Improving Neonatal and Maternal Care in Togo

Childbirth represents a major public health issue in Togo, where nearly one in five births is still impacted by infant and maternal mortality. This country only has around a dozen anesthetists for a population of more than 6 million inhabitants. Yet anesthesia and intensive care are essential in deliveries – for cesarean sections, obstetric analgesia*, the resuscitation of newborn infants and maternal pathologies.

Medicalizing childbirth in Togo

The WFSA (World Federation of Societies of Anesthesiologists) was created in the 1970s and has over 130,000 members from 140 countries. The Air Liquide Foundation supports the project set up in Lome in February 2015 to improve prenatal and neonatal monitoring and care.
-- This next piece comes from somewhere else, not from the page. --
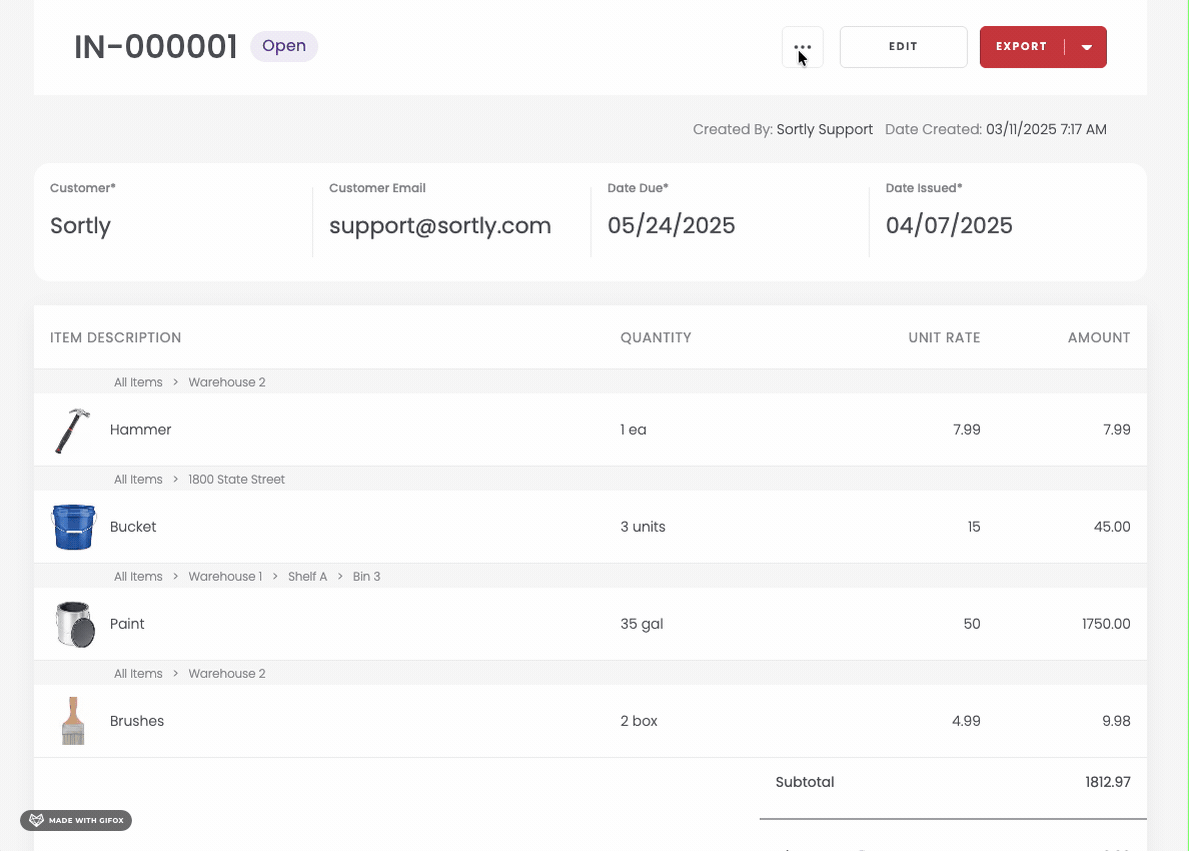1189x851 pixels.
Task: Click the Paint can item image
Action: click(74, 624)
Under the scheme, the WFSA acquired new equipment to fit out the maternity ward of the Sylvanus Olympio University Hospital. Two new cardiotocographs enable the medical team to monitor patients throughout pregnancy and labor. “The equipment is simple and sturdy, it’s designed to last with the minimal technical maintenance available on site,” says Professor Philippe Scherpereel, Chairman of the WFSA’s Scientific Committee.
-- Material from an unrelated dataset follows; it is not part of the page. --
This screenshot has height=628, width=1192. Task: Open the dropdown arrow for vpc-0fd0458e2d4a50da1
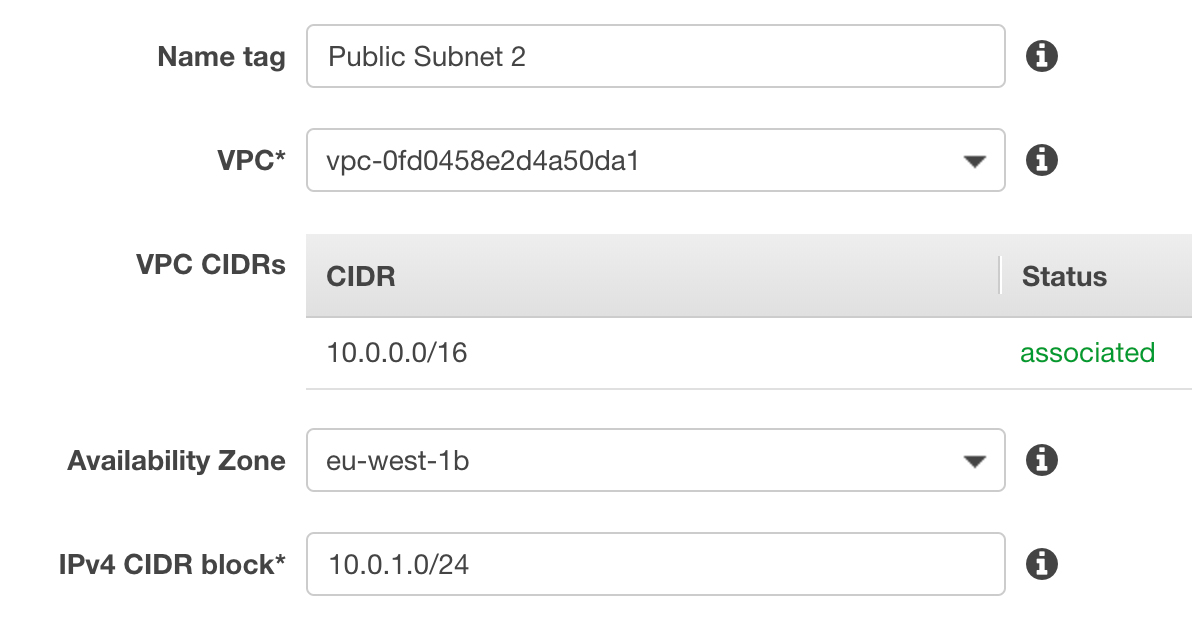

Training Medical Staff to act fast in Emergencies

Once the machines were delivered, the Federation organized a comprehensive, week-long training course. Two French anesthesia and intensive care specialists, Doctor Anne-Sophie Ducloy-Bouthors and Professor Hawa Keita-Meyer were brought in to deliver the course, which was attended by over 100 healthcare professionals, including anesthetists, obstetricians, midwives, nursing auxiliaries and nurses from hospitals and health centers all over the country. “After evaluating the knowledge and training needs of the healthcare teams, we delivered a program that combined theory with practical workshops. These gave everyone an opportunity to see how the equipment works, and medical staff were able to familiarize themselves with emergency operating procedures. We even had some volunteer patients to practice on when we demonstrated cardiac monitoring during labor.”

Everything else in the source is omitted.